>>

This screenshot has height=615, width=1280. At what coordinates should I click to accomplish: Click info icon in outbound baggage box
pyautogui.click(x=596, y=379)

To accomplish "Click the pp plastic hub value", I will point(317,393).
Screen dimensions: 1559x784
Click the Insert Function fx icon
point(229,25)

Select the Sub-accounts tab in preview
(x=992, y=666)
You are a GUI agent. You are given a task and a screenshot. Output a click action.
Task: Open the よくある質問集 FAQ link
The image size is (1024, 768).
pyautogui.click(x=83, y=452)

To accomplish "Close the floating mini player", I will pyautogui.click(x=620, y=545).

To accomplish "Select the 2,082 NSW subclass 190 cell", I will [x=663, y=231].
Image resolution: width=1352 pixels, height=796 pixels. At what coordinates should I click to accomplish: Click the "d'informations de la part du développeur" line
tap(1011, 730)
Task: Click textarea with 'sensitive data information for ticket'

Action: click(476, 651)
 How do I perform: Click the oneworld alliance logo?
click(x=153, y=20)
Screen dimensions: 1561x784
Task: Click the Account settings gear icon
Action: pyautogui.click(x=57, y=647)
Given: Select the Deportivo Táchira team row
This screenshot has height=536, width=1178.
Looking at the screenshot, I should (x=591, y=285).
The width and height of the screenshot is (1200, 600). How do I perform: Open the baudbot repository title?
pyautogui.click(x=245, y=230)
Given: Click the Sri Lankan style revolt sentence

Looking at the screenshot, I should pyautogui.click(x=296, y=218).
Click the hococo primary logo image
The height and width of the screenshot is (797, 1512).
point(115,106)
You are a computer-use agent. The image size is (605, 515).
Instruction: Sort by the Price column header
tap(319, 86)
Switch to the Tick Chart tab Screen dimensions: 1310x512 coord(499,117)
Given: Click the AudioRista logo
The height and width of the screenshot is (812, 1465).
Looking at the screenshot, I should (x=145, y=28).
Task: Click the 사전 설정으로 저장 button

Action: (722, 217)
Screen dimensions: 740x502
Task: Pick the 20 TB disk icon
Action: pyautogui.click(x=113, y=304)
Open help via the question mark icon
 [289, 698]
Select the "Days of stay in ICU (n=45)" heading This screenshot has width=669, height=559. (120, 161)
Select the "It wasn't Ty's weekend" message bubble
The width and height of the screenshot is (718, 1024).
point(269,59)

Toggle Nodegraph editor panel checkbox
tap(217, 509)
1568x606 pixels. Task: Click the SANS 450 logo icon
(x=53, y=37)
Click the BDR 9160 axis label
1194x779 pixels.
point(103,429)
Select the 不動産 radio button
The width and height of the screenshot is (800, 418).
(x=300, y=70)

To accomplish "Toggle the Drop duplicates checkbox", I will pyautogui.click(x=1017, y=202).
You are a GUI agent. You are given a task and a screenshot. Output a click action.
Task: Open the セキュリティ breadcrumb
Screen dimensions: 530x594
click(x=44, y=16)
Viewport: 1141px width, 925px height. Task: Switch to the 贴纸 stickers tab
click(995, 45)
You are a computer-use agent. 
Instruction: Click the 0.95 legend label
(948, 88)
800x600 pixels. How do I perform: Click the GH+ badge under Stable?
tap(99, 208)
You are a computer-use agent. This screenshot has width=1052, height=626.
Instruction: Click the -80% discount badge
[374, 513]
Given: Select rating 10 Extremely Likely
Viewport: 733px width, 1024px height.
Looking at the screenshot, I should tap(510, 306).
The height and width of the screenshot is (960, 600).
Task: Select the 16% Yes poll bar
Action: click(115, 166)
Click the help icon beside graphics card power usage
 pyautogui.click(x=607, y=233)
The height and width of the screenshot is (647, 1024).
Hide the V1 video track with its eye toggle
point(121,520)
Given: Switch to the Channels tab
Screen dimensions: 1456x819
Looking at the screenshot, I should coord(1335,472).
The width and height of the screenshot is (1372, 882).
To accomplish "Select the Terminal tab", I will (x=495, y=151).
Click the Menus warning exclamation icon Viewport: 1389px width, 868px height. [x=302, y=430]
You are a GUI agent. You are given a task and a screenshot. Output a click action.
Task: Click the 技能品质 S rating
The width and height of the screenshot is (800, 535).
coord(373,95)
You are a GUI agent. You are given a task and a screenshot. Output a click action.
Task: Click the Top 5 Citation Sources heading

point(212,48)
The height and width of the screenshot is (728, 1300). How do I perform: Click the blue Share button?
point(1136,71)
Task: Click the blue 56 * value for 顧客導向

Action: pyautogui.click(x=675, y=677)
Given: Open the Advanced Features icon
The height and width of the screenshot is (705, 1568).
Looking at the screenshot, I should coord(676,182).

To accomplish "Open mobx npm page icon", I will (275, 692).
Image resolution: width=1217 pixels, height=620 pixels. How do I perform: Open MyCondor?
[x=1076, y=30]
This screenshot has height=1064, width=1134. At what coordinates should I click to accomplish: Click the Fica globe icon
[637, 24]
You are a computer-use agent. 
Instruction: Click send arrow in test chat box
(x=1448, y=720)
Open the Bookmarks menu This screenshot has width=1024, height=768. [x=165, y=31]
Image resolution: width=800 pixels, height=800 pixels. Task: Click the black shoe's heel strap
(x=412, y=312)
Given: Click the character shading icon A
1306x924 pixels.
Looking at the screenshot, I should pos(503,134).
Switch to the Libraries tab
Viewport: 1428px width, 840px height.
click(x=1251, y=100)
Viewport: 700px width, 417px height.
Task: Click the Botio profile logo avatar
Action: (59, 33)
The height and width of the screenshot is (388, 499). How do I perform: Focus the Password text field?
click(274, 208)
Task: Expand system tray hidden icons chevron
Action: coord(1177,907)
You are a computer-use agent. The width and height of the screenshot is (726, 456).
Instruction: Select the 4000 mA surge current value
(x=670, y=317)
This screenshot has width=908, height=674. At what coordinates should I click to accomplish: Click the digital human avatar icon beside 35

<<

> GIVEN EXERCISE: Rewrite the lines starting at the first line and ending at the line containing "will pyautogui.click(x=620, y=545).", replacing "icon" with "symbol" and leaving everything else unchanged.

> WRITTEN SOLUTION:
This screenshot has height=615, width=1280. At what coordinates should I click to accomplish: Click info symbol in outbound baggage box
pyautogui.click(x=596, y=379)

To accomplish "Click the pp plastic hub value", I will point(317,393).
Screen dimensions: 1559x784
Click the Insert Function fx symbol
point(229,25)

Select the Sub-accounts tab in preview
(x=992, y=666)
You are a GUI agent. You are given a task and a screenshot. Output a click action.
Task: Open the よくある質問集 FAQ link
The image size is (1024, 768).
pyautogui.click(x=83, y=452)

To accomplish "Close the floating mini player", I will pyautogui.click(x=620, y=545).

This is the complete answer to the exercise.